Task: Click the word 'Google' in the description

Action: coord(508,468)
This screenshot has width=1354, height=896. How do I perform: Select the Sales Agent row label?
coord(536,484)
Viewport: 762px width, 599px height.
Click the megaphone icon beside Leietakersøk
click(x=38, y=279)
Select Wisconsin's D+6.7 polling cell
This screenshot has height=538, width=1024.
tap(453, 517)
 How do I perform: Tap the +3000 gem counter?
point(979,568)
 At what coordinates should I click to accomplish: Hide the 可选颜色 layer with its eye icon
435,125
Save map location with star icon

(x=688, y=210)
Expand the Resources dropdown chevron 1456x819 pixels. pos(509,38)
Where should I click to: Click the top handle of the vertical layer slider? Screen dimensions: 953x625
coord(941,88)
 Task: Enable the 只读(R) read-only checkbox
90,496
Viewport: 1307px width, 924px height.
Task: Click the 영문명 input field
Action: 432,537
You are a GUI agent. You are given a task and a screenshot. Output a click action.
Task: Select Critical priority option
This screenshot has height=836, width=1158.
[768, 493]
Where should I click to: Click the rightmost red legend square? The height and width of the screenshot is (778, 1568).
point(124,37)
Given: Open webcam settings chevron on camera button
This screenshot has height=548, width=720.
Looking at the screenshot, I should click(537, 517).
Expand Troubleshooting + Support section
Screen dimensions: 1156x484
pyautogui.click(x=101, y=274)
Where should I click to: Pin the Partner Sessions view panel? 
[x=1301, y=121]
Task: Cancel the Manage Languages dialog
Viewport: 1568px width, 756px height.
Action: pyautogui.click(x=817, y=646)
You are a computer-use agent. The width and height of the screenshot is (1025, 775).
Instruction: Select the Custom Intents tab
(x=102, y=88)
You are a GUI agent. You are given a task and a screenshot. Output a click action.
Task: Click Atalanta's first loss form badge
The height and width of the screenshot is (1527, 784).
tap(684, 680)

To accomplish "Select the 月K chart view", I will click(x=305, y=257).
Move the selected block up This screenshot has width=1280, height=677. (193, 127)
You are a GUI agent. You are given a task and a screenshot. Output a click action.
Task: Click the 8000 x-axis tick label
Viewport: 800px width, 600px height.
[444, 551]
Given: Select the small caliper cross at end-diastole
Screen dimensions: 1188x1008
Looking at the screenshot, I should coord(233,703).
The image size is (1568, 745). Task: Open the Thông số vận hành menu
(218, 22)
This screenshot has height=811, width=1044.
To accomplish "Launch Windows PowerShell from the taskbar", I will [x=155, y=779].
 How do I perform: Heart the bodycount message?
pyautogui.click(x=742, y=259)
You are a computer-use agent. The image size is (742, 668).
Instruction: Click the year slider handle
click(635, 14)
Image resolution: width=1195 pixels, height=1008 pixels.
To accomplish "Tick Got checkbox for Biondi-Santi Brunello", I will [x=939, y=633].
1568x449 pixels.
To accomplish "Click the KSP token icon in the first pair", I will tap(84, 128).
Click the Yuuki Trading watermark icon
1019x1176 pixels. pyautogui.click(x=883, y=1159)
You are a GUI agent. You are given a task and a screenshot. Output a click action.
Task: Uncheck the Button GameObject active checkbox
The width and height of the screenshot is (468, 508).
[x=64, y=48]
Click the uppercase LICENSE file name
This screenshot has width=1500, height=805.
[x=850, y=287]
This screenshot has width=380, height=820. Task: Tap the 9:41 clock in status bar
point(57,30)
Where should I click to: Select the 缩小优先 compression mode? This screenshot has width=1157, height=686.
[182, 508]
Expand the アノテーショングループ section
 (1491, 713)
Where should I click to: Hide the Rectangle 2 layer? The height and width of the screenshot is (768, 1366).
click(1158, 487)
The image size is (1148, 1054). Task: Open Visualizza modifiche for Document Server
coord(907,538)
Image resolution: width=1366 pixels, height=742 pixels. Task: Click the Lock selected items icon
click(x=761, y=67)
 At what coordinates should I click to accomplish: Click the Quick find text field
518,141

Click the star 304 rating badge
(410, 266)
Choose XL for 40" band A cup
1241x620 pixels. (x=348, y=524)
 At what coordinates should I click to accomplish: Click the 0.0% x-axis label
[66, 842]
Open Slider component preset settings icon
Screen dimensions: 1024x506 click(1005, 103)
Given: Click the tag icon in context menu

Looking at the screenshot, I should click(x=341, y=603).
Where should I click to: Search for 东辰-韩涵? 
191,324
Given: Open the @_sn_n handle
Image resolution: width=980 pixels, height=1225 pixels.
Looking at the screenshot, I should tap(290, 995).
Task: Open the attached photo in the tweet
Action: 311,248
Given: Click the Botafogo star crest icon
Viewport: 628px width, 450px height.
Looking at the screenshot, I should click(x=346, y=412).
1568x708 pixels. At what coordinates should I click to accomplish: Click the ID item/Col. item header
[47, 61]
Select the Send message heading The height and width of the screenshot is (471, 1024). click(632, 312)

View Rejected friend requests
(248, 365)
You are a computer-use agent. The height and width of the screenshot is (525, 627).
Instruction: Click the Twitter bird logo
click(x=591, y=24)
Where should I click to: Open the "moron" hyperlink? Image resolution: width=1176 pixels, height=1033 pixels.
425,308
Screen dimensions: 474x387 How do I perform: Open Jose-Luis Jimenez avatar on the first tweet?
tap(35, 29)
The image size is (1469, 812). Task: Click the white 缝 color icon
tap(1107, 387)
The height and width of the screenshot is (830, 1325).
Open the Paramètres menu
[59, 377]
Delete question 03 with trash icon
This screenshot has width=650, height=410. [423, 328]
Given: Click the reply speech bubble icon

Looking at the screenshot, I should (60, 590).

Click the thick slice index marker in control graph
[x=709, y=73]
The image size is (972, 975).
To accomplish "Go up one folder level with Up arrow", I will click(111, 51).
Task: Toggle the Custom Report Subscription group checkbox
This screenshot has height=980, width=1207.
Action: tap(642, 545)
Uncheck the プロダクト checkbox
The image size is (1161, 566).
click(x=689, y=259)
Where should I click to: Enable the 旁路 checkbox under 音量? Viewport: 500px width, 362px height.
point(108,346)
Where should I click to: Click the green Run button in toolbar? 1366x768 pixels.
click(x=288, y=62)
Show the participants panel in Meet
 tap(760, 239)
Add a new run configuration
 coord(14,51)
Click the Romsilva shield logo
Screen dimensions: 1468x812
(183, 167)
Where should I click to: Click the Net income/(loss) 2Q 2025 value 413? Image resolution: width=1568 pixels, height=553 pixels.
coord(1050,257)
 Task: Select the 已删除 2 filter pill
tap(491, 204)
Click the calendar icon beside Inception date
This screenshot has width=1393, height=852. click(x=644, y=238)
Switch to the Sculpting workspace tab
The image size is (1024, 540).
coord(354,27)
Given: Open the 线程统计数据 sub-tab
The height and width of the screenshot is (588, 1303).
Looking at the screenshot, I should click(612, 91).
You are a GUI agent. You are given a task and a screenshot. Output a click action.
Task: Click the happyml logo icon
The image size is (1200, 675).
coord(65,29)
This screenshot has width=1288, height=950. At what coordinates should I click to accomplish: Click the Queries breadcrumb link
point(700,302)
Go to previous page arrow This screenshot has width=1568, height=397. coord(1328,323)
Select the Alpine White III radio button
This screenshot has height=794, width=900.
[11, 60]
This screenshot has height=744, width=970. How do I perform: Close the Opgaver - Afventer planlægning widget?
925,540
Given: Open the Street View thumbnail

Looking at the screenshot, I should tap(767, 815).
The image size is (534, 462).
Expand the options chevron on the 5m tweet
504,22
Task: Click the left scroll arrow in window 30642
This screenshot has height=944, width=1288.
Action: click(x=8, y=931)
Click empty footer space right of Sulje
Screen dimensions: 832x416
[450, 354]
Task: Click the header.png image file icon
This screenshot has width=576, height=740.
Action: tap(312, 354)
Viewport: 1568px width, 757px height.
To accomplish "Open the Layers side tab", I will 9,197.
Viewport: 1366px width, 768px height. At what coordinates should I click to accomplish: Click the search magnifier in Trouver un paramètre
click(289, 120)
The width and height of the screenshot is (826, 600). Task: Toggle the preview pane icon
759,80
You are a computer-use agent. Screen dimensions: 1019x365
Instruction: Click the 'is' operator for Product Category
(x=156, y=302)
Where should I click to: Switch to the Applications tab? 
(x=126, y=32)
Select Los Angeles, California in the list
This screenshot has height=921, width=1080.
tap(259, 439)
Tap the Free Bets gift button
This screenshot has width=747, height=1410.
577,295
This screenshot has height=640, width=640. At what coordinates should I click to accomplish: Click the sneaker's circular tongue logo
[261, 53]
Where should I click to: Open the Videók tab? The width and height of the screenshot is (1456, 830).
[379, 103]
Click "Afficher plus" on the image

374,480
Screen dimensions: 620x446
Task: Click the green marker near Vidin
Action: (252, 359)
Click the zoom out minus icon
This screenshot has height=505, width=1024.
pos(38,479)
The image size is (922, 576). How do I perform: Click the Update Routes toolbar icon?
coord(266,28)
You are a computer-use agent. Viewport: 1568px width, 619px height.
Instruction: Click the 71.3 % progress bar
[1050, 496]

• [Task] All lines of the records containing "will" should be shown.

• [Your solution]
To accomplish "Select the 月K chart view", I will click(x=305, y=257).
To accomplish "Launch Windows PowerShell from the taskbar", I will [x=155, y=779].
To accomplish "Tick Got checkbox for Biondi-Santi Brunello", I will [x=939, y=633].
To accomplish "Click the KSP token icon in the first pair", I will tap(84, 128).
To accomplish "Go up one folder level with Up arrow", I will click(111, 51).
To accomplish "Open the Layers side tab", I will 9,197.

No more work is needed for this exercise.